Thirty Days of CCS, Day 6: Sean Ford, Amelia Onorato, Andrew Christensen


Burn The Bridges Of Arta, Pt 2, by Amelia Onorato. The cover of the second issue of the series "rhymes" visually with the first. This time, we see the laborer-with-a-secret Orie Foster leaning on a wall with a downcast expression, only we don't get to see his eyes. The protagonist of the series, young Apollonia Ford, appears on the cover of the first issue in precisely the same pose. The first issue followed young Apollonia in her quest to discover what really happened to her sister, who was supposedly on her honeymoon. It's revealed that the powerful architects of the city, as a sort of ritual sacrifice, offer up their own children to bury alive in the cornerstones of all new structures in the beautiful city. Foster did the job with her Apollonia's sister and is constantly haunted by the experience, such that when she follows him home, he obliquely tells her what's going on.

The fantasy elements in this series are light but present nonetheless, especially in terms of the horror of discovering that what seems beautiful and trustworthy is really rotten at the core. Onorato dips a bit into the Dickens well with the colorful neighborhood thieves, but this story is always about two shades darker than one would expect from a fantasy story. The morbid nature of Foster's job, the monstrous hypocrisy of the Architects and the looming nature of Apollonia's future, once revealed, make this an especially grim story. Even in the most Dickensian of scenes, when Apollonia is trying to deal with street urchins, she's rescued temporarily by the neighborhood pervert/pimp. Rather than couching dangers in metaphors, Onorato boldly lays out the bare truth of death and abuse, albeit in a manner that's incredibly restrained. Indeed, her fine line and attractive character design only serve to highlight the feeling of reading a Victorian-era story; the bows in Apollonia's hair, the rosy cheeks of Foster's wife, and most especially the detailed and laborered nature of the buildings are in constant tension with the horror that lies at the heart of the story. Similarly, Onorato mixes moments of humor and kid's-adventure with the truth the audience is now privy to. The class and gender overtones of the story are also unmistakable, but that's been present in all of Onorato's reinterpretation of fantasy tropes. This is a smart, attractively-drawn and simply chilling story.

The Stag #3, by Andrew James Christensen. This simple, understated and highly chilling three issue series concludes with the old man who killed a stag with a disturbingly human face coming face to face with an entire race of these beings. Using a carefully-paced four panel grid on every page, Christensen employs a highly deliberate pace of storytelling to heighten suspense. Making great use of white negative space to portray the desperation of the man's need for food in the midst of winter snows, the use of grey heralds the appearance of menace. Of course, Christensen is careful to show the reader that not all is quite as it seems, and the surprising end of the book highlights this. The use of a model boat as a sort of fantasy escape metaphor only serves to underline the ways in which the man is already psychologically doomed. The economy and overall restraint in the series is a mark of the artist's maturity as a storyteller.
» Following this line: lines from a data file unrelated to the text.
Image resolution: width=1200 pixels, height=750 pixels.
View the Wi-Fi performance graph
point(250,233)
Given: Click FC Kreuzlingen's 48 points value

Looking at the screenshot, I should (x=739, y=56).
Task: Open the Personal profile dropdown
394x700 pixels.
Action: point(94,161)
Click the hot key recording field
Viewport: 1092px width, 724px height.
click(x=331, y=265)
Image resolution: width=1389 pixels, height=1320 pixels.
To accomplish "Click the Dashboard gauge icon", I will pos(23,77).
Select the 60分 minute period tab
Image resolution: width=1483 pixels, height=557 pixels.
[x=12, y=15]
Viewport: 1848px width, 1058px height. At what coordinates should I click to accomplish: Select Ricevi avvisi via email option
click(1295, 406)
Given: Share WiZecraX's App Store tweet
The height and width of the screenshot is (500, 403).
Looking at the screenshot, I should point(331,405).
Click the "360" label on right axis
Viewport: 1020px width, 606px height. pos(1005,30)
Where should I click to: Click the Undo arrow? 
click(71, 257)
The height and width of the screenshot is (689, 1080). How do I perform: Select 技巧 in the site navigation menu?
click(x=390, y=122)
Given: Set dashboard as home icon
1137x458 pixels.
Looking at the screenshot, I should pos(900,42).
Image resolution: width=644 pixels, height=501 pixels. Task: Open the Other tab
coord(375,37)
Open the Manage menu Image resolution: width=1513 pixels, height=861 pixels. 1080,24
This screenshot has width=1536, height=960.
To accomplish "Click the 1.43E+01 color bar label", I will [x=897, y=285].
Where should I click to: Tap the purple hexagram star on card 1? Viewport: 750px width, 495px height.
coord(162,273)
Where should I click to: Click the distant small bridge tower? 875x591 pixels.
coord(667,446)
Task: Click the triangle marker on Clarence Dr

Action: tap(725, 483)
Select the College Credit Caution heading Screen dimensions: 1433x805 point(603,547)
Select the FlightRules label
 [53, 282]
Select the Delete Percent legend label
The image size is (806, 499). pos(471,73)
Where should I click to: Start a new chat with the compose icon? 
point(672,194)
Shadow Hills 2-4, by Sean Ford. This is Ford's follow-up to his Only Skin series, and he hits on a lot of the same beats as the series progresses. There's a weird, menacing presence outside of the town that's affecting the innocent. Someone comes back to town with a great deal of history there in order to settle some kind of family matter. The local police are weird and twitchy. There's a sense that the entire town is hiding some kind of secret. There's a large, sprawling cast which serves to both move plot along as well as provide narrative red herrings. The setting is a small, dusty town in the middle of nowhere. The main difference is that Ford is much more confident and skilled as a draftsman and storyteller this time around.

There are two primary supernatural/paranormal phenomena in the series. One is a young man who showed up and is being hidden by a girl in a barn. He seems to have some kind of connection to the earth that feels like a sort of psychedelic superpower. The second is this black-ink ooze that completely covers several characters. It's terrifying, both to the characters in-story, and as a reader, because that ink is the stuff of storytelling itself and here it acts as a highly visceral object of menace. Ford's line is perceptibly but slightly different on the whole; his line is finer and slightly simpler. The occasional over-drawing found in Only Skin has faded as he's become more comfortable. His pages are better composed and balanced, and still get across that sense of desolation and ennui without having to force details on the reader. Ford still has the ability to wow the reader with big splash pages, like a two-page spread of a huge hole that literally opens up underneath what appears to be one of the main characters of the story. Following the shock of that shot up with a two-page shot of a seemingly-benign forest (always a source of danger in his stories) is an incredible transition point in that issue.All of that builds to the introduction of a character mentioned with some air of menace, and his hulking body matches it. I'll be curious to see if the weirdness in this comic is scientific this time around instead of supernatural, but there's a tightness and snap to this comic that shows how much he's learned from his first foray into this kind of storytelling.